You want to write a novel, but you don’t know where to start. You have a great idea and—well, that’s all. This book explains the writing process of starting a novel in six winning steps.

CHAPTERS
• Starting the Journey
• Why Editors Focus on Page 1
• STEP ONE: Clarify Your Idea
• STEP TWO: Review Your Skills
• STEP THREE: Plan the Opening Chapter
• STEP FOUR: Plan the Opening Line
• STEP FIVE: Now, Write!
• STEP SIX: Revise
Writing teacher and author, Darcy Pattison, is the author of NOVEL METAMORPHOSIS: Uncommon Ways to Revise,How to Write a Children’s Picture Book, and The Book Trailer Manual. She brings extensive experience in teaching writing to this exciting new book and helps you get started with the creative writing process. The book is available on Kobo, Kindle, and in print.

Hi Darcy. Thanks so much for joining us.

1. Tell us about yourself and how you became a writer.

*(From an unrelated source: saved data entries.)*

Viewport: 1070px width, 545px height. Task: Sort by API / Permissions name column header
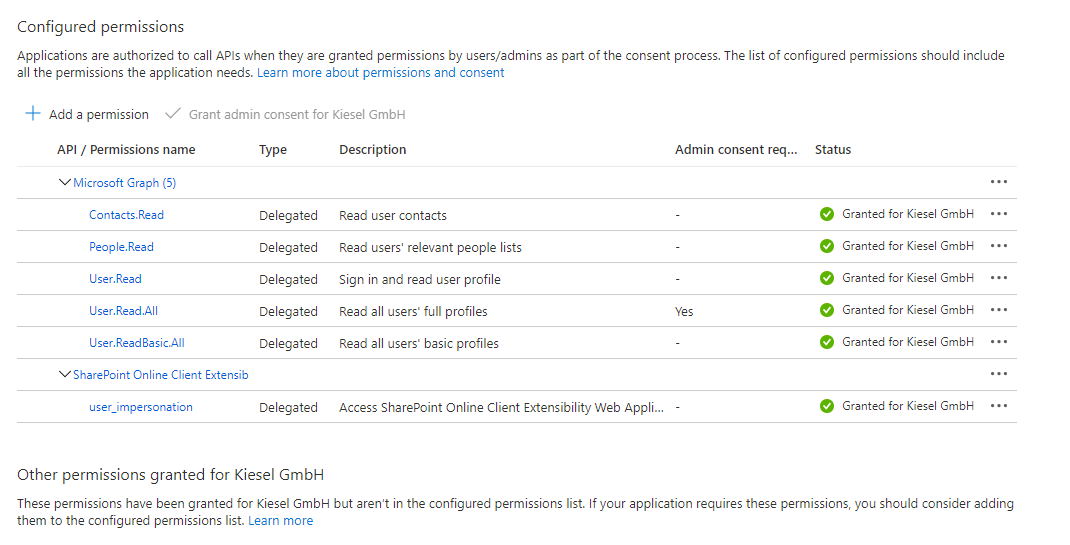126,150
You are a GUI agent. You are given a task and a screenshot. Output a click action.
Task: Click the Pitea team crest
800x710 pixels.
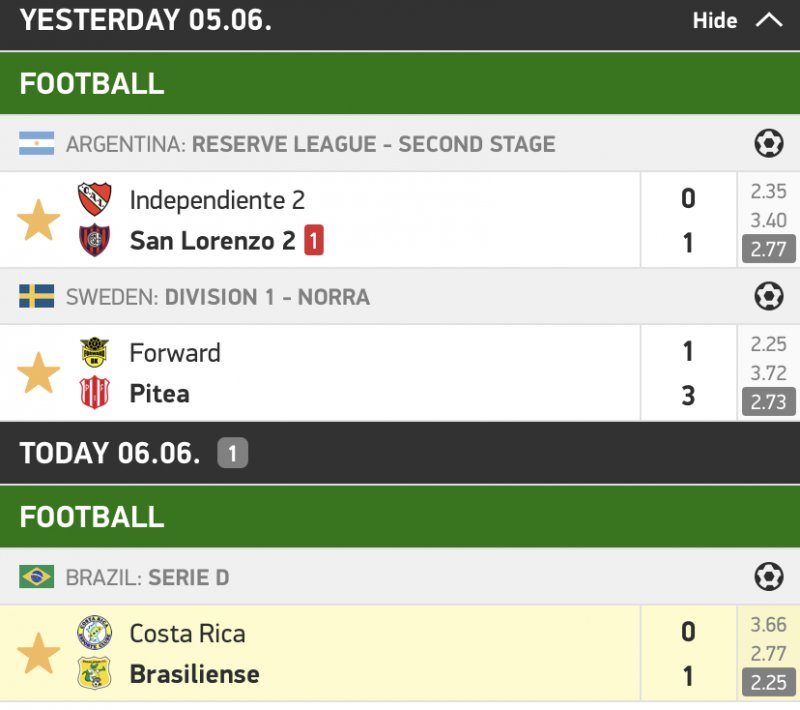click(95, 393)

I am the fifth of seven children, daughter of a real cowboy and a teacher from the Show-Me-State of Missouri. With seven young children and living in a rural area 100-miles from the nearest library, my mother wrote to the state library to ask for books to be sent. We grew up with family story times each night. I distinctly remember the first time I got to read the story for that special time. Later, my mother arranged for the book mobile to stop at MY house. Folks from 30 miles around came by our house to check out books. I grew up with a rich and varied experience with literature and stories. At some point, I wanted to be on the opposite side of stories, to become the person who writes them.

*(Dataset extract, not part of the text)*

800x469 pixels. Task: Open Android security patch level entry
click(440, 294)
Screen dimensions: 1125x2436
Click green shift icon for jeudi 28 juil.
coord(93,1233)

2. That must have been hard being so far from a library. That’s awesome that your mom arranged for a bookmobile to stop at your house. In START YOUR NOVEL, you talk about using plot templates to help clarify our story ideas and you show how that can change the Cinderella story. Share about how plot templates can be helpful.

One of the difficult tasks of a writer it to focus a story so that it doesn’t ramble off into nothingness. Plot templates are a shortcut way to focus a story. For example, if you want to tell a Cinderella story, you could use a revenge plot template. In that Cinderella story, the abused girl has had enough and plans to humiliate her step-family. It’s one valid retelling of the Cinderella story and a fresh one. Plot templates let you figure out what focus will help you tell your story in the best way possible.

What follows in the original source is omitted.